**Task objective:** Restate word for word the lines of the records below, starting at the line that contains "At what coordinates should I click to accomplish: Click" and ending at the line that contains "1518x784 pixels.", with both of those lines included and nothing else.

Segment Open

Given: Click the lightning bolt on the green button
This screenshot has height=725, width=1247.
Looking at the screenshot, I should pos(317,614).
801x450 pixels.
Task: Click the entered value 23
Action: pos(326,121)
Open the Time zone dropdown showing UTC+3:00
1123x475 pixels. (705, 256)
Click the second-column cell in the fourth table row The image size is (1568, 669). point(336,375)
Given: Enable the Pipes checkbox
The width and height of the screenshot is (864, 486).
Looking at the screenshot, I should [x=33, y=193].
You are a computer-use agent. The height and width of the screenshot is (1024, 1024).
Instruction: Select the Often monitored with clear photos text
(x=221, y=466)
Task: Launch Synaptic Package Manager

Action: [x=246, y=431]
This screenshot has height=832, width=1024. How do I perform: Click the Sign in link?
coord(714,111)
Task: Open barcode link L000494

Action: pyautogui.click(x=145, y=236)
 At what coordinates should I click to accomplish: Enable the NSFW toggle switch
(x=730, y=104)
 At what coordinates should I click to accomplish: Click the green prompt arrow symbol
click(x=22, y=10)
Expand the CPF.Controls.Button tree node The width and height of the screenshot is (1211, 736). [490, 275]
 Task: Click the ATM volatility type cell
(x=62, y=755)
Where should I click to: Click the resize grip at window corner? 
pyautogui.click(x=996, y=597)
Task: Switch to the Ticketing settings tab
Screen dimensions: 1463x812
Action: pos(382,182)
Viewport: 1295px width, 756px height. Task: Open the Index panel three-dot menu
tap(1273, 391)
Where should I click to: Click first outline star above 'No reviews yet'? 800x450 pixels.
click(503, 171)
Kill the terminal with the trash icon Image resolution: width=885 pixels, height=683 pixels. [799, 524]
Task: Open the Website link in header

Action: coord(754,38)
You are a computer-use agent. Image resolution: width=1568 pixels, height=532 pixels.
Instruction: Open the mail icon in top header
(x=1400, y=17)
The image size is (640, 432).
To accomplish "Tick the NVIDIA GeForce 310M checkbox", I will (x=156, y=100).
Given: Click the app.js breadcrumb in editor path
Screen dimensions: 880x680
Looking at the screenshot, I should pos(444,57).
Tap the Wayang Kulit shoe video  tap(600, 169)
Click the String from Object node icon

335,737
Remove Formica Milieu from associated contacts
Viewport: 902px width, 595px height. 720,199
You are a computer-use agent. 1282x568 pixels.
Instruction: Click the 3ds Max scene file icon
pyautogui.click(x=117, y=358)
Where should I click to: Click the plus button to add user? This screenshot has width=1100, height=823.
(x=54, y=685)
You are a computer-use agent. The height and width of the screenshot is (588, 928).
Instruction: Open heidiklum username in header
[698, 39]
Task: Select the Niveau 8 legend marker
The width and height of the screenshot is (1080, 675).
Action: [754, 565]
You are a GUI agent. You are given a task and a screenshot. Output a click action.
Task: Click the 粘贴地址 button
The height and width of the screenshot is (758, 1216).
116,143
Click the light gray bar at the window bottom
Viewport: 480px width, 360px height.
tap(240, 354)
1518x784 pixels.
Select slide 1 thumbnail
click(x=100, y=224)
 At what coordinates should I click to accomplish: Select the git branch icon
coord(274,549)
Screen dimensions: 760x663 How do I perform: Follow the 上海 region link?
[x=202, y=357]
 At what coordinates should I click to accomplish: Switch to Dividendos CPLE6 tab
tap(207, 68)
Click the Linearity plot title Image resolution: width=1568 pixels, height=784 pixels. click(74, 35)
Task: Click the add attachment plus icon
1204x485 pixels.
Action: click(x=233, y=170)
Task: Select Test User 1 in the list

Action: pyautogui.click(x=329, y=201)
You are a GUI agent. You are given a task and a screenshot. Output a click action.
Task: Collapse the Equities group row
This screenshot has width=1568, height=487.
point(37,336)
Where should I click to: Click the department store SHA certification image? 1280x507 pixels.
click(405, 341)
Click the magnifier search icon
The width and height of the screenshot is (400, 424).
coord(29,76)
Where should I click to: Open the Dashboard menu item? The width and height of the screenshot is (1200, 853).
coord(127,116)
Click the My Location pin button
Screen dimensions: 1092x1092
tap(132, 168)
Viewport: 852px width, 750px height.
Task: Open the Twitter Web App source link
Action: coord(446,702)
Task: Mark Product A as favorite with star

Segment Closed

**Answer to the problem:**
 At what coordinates should I click to accomplish: Click the green prompt arrow symbol
click(x=22, y=10)
Expand the CPF.Controls.Button tree node The width and height of the screenshot is (1211, 736). [490, 275]
 Task: Click the ATM volatility type cell
(x=62, y=755)
Where should I click to: Click the resize grip at window corner? 
pyautogui.click(x=996, y=597)
Task: Switch to the Ticketing settings tab
Screen dimensions: 1463x812
Action: pos(382,182)
Viewport: 1295px width, 756px height. Task: Open the Index panel three-dot menu
tap(1273, 391)
Where should I click to: Click first outline star above 'No reviews yet'? 800x450 pixels.
click(503, 171)
Kill the terminal with the trash icon Image resolution: width=885 pixels, height=683 pixels. [799, 524]
Task: Open the Website link in header

Action: coord(754,38)
You are a computer-use agent. Image resolution: width=1568 pixels, height=532 pixels.
Instruction: Open the mail icon in top header
(x=1400, y=17)
The image size is (640, 432).
To accomplish "Tick the NVIDIA GeForce 310M checkbox", I will (x=156, y=100).
Given: Click the app.js breadcrumb in editor path
Screen dimensions: 880x680
Looking at the screenshot, I should pos(444,57).
Tap the Wayang Kulit shoe video  tap(600, 169)
Click the String from Object node icon

335,737
Remove Formica Milieu from associated contacts
Viewport: 902px width, 595px height. 720,199
You are a computer-use agent. 1282x568 pixels.
Instruction: Click the 3ds Max scene file icon
pyautogui.click(x=117, y=358)
Where should I click to: Click the plus button to add user? This screenshot has width=1100, height=823.
(x=54, y=685)
You are a computer-use agent. The height and width of the screenshot is (588, 928).
Instruction: Open heidiklum username in header
[698, 39]
Task: Select the Niveau 8 legend marker
The width and height of the screenshot is (1080, 675).
Action: [754, 565]
You are a GUI agent. You are given a task and a screenshot. Output a click action.
Task: Click the 粘贴地址 button
The height and width of the screenshot is (758, 1216).
116,143
Click the light gray bar at the window bottom
Viewport: 480px width, 360px height.
tap(240, 354)
1518x784 pixels.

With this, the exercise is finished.